Forrest told The Australian at the time that he was still backing hydrogen as a technology, but it was a longer-term play. He would pivot to building out renewable energy generation to drive the cost down and focus on “green” steel.
That move coincided with hundreds of job cuts across his green energy arm, Fortescue Energy as well as his flagship mining business, although Forrest said the cost cutting was unrelated.
One big potential customer for green hydrogen, BlueScope Steel, has long been a sceptic – not so much on the potential but around the timely delivery of green hydrogen.
It has put the technology in the “over the horizon” basket, with the expectation that it won’t be commercially ready until the 2040s. Instead, BlueScope has been looking at other options to cut carbon emissions in steelmaking. Its biggest bet is around direct reduced iron, which is essentially the process of making iron pellets or lumps using natural gas. BlueScope is working with BHP and Rio Tinto on this technology.
Origin’s Hunter Valley site was a trophy project in Australia’s hydrogen quest. The ambition was to produce green hydrogen which was then to be used as a feedstock for the project’s partner, the chemicals major Orica, to replace gas and produce low-carbon ammonia and ammonium nitrate from its Kooragang Island facility.
This would then be used to produce a number of products, including fertiliser and explosives for mining. Over time it was hoped the plant could produce enough “green” hydrogen to displace diesel and therefore also cut emissions. Having Orica aboard as a foundation customer was significant, given ultimate customer demand for most hydrogen projects have been laced in promises rather cold hard contracts.
Orica boss Sanjeev Gan says he was disappointed by the Origin decision, but committed to exploring options for the sector.
The project was one of six that had been short-listed under the Albanese government’s $4bn Hydrogen Headstart kick-starter program and widely seen as the most advanced project under way.
And while it hasn’t received any funding yet, it raises questions about trying to get the numbers to stack up, even with generous government subsidies on offer.
Other projects short-listed for funding include BP’s Kwinana hydrogen project, South Korean energy major Kepco in a project slated for Newcastle, a Japan and Singapore-backed hydrogen export project based in Gladstone and a Texas-backed clean fuels project in Burnie, Tasmania. All are at various stages of feasibility planning.

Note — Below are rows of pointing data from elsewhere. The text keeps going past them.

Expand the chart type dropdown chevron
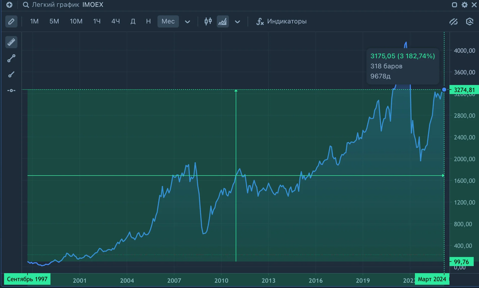[237, 22]
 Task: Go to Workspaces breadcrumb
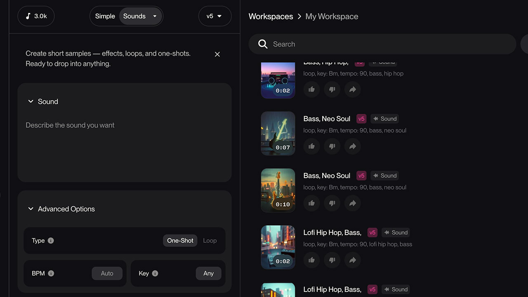(271, 17)
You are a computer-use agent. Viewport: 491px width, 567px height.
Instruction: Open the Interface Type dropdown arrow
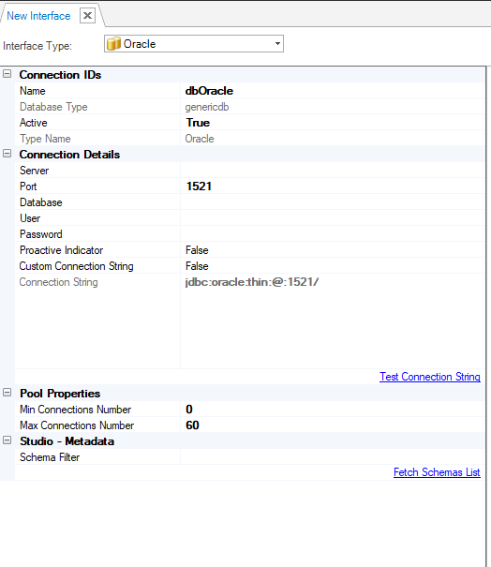[277, 44]
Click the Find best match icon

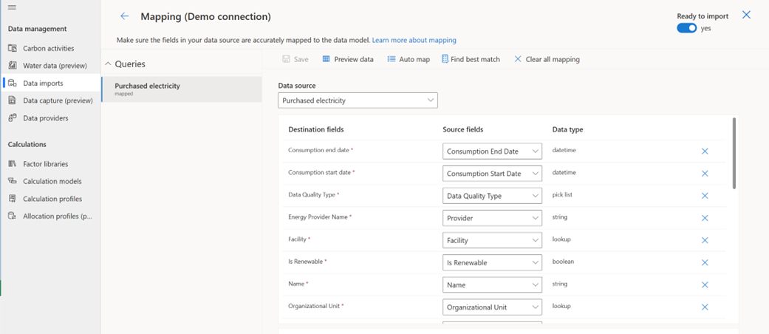(445, 59)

This week, the International Energy Agency released its latest update on progress on global hydrogen development. And although the number of projects that have reached final investment decisions have doubled, developments are finding it tough to move to the next step, given surging costs mostly around developing electrolysers.
The IEA found a number of big projects are facing delays and cancellations, mostly given unclear demand signals from prospective customers, financing hurdles and operational challenges.
Significantly, China represents the biggest markets for projects moving to the final investment decision stage.
For Origin, there were too many risks in backing green hydrogen at too many turns. Instead, it will shift its focus on a laundry list of renewable energy projects in front of it from wind energy to battery storage – all with an urgent need to be delivered as coal starts to be switched off. Importantly each of these have risk profile that’s far more contained.